On June 29, 2026, Governor Gavin Newsom announced a partnership with Anthropic that makes Claude the first AI productivity tool available to every California state agency — and, under the same terms, to cities and counties across the state. The deal includes a 50% discount on Claude access and arrives bundled with free workforce training and technical assistance. It is the largest US state government deployment of a single AI vendor to date.

What the Deal Actually Covers

Claude will be available through the California Department of Technology's new Statewide Information Technology Shared Services (SITeS) portal, which centralizes AI tools with per-use-case pricing rather than open-ended enterprise contracts. The portal focuses on three broad areas: operational efficiency, data security, and improving state worker experience.

The agreement extends to local governments. Any California city or county can opt in at the same discounted rate. The free workforce training and Anthropic developer support also apply to those local agencies — a meaningful sweetener for municipalities that previously couldn't justify enterprise AI spend at full price.

Who's Already Using It

Several agencies were live before the announcement. The California Department of Motor Vehicles is using Claude to improve customer service and reduce wait times — a function visible to millions of Californians who interact with the DMV annually. The California Department of Health Care Services, the largest Medicaid agency in the country, is running Claude in internal workflows to better serve recipients.

The most technically distinctive use case involves cybersecurity. The California Department of Technology and the California Governor's Office of Emergency Services (CalOES) are jointly deploying Claude Security and Claude Code to scan, triage, and patch vulnerabilities in state government codebases. Using an AI system to actively improve the security posture of government infrastructure — rather than just summarize documents or answer questions — represents a more substantive deployment than most government AI announcements deliver.

The Governance Layer

Newsom framed the partnership as a model for responsible AI adoption: Claude isn't being dropped into state systems without guardrails. The SITeS portal provides centralized oversight, transparent pricing, and a standardized integration layer. Anthropic's involvement — providing training and workflow support, not just API access — is an unusual level of vendor engagement for a government contract.

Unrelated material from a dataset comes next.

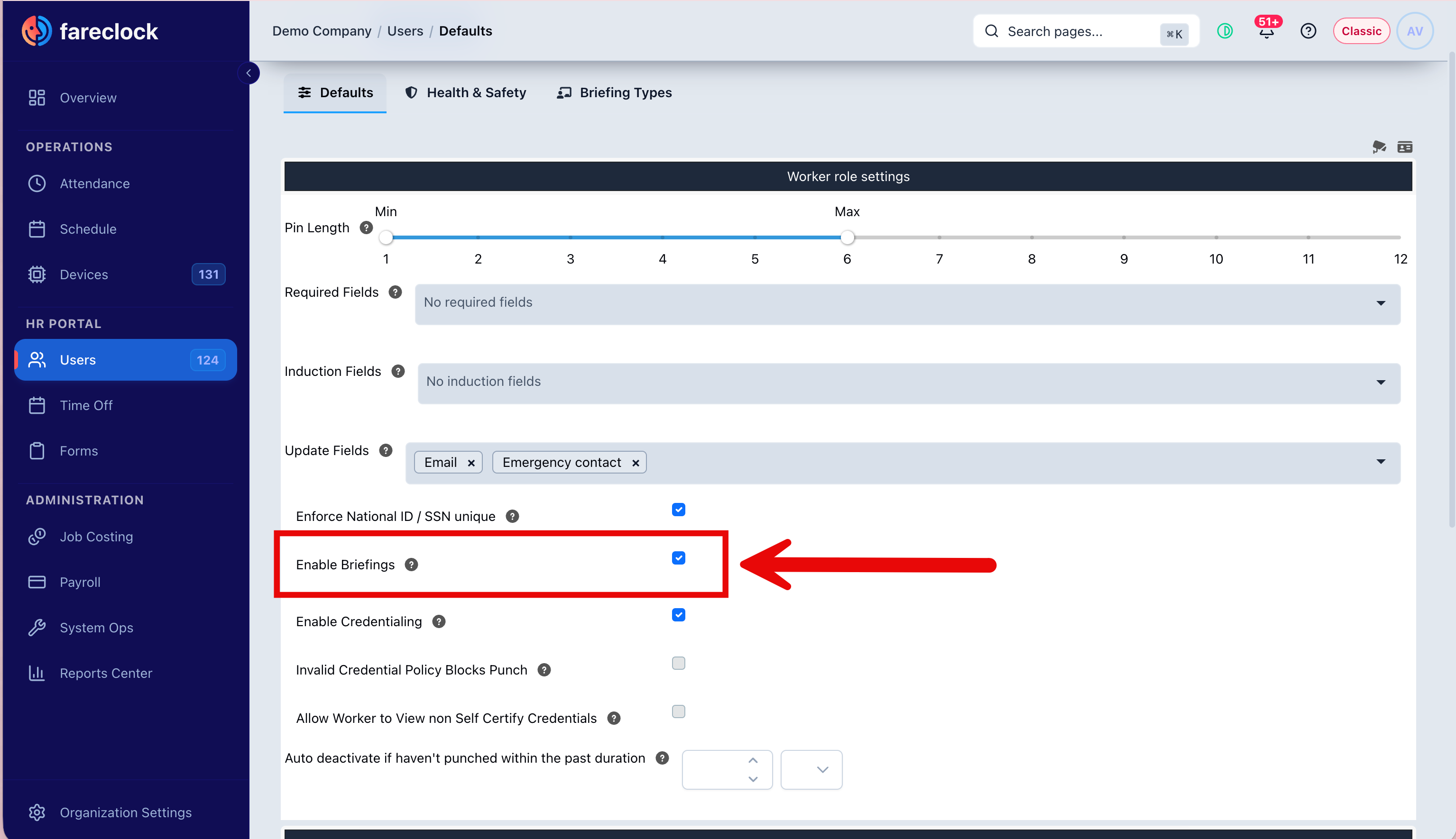
Task: Switch to the Health & Safety tab
Action: point(466,93)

Whether that structure holds at scale is the open question. California has 58 counties and hundreds of state agencies. Deploying AI consistently and safely across an organization that large is an operational challenge that no vendor relationship fully solves.

Politically, the move is deliberate. California is home to Anthropic's San Francisco headquarters, and Newsom has been navigating AI legislation — including ongoing work stemming from SB 1047 — that puts him between the tech industry and consumer protection advocates. Partnering with Anthropic while maintaining oversight structures is his version of threading that needle.

For other states watching, the SITeS model — centralized portal, discounted bulk access, bundled training — may be the more replicable part of this announcement than the Anthropic name on the contract.